なんて会話をしているうちに、どうやら霊力の補充は終わったみたいだ。
むくりと起き上がる驪さんに、ぴくりと反応する赤龍。
「…どうです、兄上様。私の子供達はなかなか面白いでしょう?」
「…子供に力を分けてもらわねば話もできない、お前とは大違いだな」
真っ先に子供の自慢した驪さんだった。
因縁の兄弟、うん百年ぶりに再会である。
ごみ捨て場での皮肉たっぷりの挨拶。
鳳凰のような仲睦まじい兄弟とはかけ離れた関係だった。
「言い返す言葉もございません。所詮私はその程度、兄上様の風上にも置けぬ存在」
まだ、あまり顔色がよくない。
大丈夫かなぁ、驪さん。
大きくて美少年だから、いつもよりも敬語がかっこいい。
あこがれのひとが波平さんってのが嘘みたいだ。たぶん、ハウルあたりじゃないかな。美少年感からいって。

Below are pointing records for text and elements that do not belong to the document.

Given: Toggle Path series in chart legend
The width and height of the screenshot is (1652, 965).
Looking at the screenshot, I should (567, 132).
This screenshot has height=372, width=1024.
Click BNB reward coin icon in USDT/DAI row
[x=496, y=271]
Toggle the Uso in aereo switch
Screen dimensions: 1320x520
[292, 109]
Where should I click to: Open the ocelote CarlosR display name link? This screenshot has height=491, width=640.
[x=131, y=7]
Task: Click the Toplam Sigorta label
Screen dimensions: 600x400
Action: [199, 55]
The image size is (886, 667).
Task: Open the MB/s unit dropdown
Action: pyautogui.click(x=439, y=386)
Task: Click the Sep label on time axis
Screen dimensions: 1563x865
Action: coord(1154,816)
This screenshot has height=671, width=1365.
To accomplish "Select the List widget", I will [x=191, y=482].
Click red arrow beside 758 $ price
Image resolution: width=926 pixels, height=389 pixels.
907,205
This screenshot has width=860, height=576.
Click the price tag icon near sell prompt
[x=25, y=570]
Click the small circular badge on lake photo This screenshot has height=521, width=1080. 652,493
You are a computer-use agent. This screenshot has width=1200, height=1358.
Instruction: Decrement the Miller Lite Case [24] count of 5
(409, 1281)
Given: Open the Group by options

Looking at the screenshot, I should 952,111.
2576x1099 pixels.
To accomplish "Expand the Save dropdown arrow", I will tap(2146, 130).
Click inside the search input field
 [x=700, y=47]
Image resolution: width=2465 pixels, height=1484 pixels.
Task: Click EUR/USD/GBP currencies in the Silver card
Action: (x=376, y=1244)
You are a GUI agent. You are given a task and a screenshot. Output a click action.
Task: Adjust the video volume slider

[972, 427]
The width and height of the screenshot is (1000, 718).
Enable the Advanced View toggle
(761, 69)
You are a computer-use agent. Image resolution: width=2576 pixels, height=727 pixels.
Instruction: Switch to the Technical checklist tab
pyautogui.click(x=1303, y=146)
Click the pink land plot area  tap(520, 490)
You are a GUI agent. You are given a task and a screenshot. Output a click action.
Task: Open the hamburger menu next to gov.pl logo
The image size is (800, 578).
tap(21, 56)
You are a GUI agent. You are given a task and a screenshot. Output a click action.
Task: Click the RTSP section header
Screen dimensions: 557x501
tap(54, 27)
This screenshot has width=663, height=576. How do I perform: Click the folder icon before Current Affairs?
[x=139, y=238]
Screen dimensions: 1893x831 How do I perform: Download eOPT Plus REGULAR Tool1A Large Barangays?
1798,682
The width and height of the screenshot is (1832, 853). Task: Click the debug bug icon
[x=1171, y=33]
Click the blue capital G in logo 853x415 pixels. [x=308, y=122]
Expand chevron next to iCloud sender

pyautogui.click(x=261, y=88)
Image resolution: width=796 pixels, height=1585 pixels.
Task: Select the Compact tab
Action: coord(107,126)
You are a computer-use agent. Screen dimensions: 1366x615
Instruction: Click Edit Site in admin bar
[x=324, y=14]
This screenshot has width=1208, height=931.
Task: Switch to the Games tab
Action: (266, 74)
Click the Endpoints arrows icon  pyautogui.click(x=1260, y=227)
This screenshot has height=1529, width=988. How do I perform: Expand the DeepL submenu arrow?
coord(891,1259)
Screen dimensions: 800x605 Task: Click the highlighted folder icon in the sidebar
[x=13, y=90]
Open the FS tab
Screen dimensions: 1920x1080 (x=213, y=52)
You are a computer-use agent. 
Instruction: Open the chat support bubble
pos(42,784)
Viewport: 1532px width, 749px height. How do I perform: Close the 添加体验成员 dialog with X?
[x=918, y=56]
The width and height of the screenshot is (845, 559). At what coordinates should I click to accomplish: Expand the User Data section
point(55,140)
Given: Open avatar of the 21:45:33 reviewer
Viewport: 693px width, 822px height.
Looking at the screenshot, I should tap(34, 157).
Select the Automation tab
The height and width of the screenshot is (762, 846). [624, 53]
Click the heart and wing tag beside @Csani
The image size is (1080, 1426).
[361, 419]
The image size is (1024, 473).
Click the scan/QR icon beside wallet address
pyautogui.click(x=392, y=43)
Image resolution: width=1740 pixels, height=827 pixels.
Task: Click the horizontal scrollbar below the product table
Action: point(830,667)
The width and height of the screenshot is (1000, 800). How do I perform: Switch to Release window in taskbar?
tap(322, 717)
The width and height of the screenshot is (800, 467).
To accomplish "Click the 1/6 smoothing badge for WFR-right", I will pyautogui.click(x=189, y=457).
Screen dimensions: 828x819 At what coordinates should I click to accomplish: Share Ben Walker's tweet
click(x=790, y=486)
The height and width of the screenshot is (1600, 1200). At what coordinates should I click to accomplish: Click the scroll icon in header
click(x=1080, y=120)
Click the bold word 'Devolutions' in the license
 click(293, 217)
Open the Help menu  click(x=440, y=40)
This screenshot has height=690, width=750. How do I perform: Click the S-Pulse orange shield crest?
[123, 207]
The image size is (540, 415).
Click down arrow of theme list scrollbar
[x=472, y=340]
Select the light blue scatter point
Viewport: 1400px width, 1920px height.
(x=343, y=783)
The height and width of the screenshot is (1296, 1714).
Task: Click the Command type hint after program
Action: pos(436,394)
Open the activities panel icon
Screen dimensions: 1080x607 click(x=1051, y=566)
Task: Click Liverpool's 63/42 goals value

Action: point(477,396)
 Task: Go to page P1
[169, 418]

「なぜ、縄で捕らえるのですか。私だけならまだしも、我が子も」
…怒ってる。
驪さんは子供を本当に大事にする、優しいお父さんだ。
子供を捕まえられるのは、逆鱗に触れる。
「…意図をお聞かせ願います。場合によっては、その、怒っちゃいます」
いつもニコニコの驪さんがそんなことを言うなんて。
けどね、驪さん。
殺気とか闘気とか怒りとか感じないんだよ、その可愛い言い方だと。
「お前が怒った所で、なんの解決にもならない」
ふん、と馬鹿にしたような言い方で。
「私が望むこと一一それは、鳳凰の解散と、真実の開示である」
とんでもないことを、さらりと述べた。